The cells were washed twice in PBS and fixed for 10 min with 4% paraformaldehyde in PBS. After three washes in PBS, fixed cells were permeabilized with 0.2% Triton X-100. 1% bovine serum albumin (BSA) solution was used for blocking. The cells were incubated with PRMT1 antibody (dilution ratio—1:100) for 15 h at 4 °C. After three washes in PBS, the cells were incubated with anti-rabbit FITC secondary antibody (Sigma-Aldrich). Then the cells were mounted on slides and the nuclei were visualized with 4′,6-diamidino-2-phenylindole (DAPI) present in the ProLong Gold Antifade Mounting Medium (Invitrogen, Carlsbad, CA, USA). Immunofluorescence imaging was performed as described previously [17].

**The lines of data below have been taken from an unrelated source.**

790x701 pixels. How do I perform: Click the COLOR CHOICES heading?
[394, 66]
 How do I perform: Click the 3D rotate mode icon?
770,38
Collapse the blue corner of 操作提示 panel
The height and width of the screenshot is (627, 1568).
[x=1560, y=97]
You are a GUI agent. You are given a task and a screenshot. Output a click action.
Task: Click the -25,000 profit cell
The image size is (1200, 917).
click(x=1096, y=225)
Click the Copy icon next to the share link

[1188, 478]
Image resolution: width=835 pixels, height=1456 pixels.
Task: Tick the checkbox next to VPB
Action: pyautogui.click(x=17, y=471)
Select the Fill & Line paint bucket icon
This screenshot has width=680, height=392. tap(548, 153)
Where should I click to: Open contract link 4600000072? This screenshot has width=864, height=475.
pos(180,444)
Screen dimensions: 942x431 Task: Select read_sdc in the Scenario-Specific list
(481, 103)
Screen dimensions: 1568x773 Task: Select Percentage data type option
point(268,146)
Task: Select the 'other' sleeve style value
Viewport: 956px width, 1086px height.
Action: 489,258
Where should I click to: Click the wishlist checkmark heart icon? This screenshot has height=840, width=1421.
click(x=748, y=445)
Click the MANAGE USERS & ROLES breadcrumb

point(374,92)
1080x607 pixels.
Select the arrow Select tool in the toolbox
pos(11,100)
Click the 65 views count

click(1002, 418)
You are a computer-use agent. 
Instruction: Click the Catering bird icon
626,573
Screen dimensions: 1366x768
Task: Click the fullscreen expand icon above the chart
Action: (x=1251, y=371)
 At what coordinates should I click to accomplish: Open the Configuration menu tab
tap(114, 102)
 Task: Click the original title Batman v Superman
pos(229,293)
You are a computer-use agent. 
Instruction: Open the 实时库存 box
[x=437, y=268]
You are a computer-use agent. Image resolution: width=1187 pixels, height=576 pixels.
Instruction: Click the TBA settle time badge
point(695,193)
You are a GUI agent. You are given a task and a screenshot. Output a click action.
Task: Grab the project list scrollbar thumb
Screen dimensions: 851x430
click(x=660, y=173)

siRNA for PRMT1 (Santa Cruz Biotechnology; sc-41069) and scrambled siRNA (Quiagen, Hilden, Germany) were used for silencing the endogenous PRMT1 expression. 40 nM of each siRNA was transfected into mesangial cells using Lipofectamin™ RNAiMAX reagent (Invitrogen), following the reverse transfection method, as instructed by the manufacturers.

Animal experiments were performed in accordance with the “Guide for Animal Experiments” (Edited by the Korean Academy of Medical Sciences) and approved by the Institutional Animal Care and Use Committee (IACUC) of Seoul National University (SNU121119-3; 19 November 2012). PRMT1 haploinsufficiency mice were kindly provided by Seung-Hoi Koo (Department of Life Science, Korea University, Seoul, Korea). Twelve male C57BL/6J mice were separated into two groups and age matched; six PRMT1 haploinsufficiency mice were one group. The normal diet group was challenged with 10% kcal fat containing feed (Research Diets, NJ, USA; D12450B) and the high fat diet group was challenged with 60% kcal fat containing feed (Research Diets, NJ, USA; D12492) for 12 weeks. After 12 weeks, all the mice were sacrificed and the kidneys were extracted. To make a tissue slide, fixed kidneys in 10% neutral buffered formalin were embedded in paraffin and cut at a 5 μm thickness using a microtome. The kidney sections were deparaffinized with Histochoice, rehydrated with serial diluted ethanol, and washed with distilled water. Staining was performed using the DeadEnd™ Fluorometric TUNEL System (Promega) according to the manufacturer’s instructions. The stained tissues were mounted on slides, and the nuclei were visualized with 4′,6-diamidino-2-phenylindole (DAPI) present in the ProLong Gold Antifade Mounting Medium (Invitrogen) and observed using a fluorescence microscope (Eclipse Ni-U, Intensilight C-HGFI, Nikon, Japan).

The results were expressed as the mean ± SEM. Data are representative of three or four independent experiments. For two group comparisons, a student t test was used, and for multiple comparisons, one-way ANOVA by SPSS (SPSS Inc., Chicago, IL, USA), followed by the Tukey post hoc test, was used. A value of p < 0.05 was considered significant.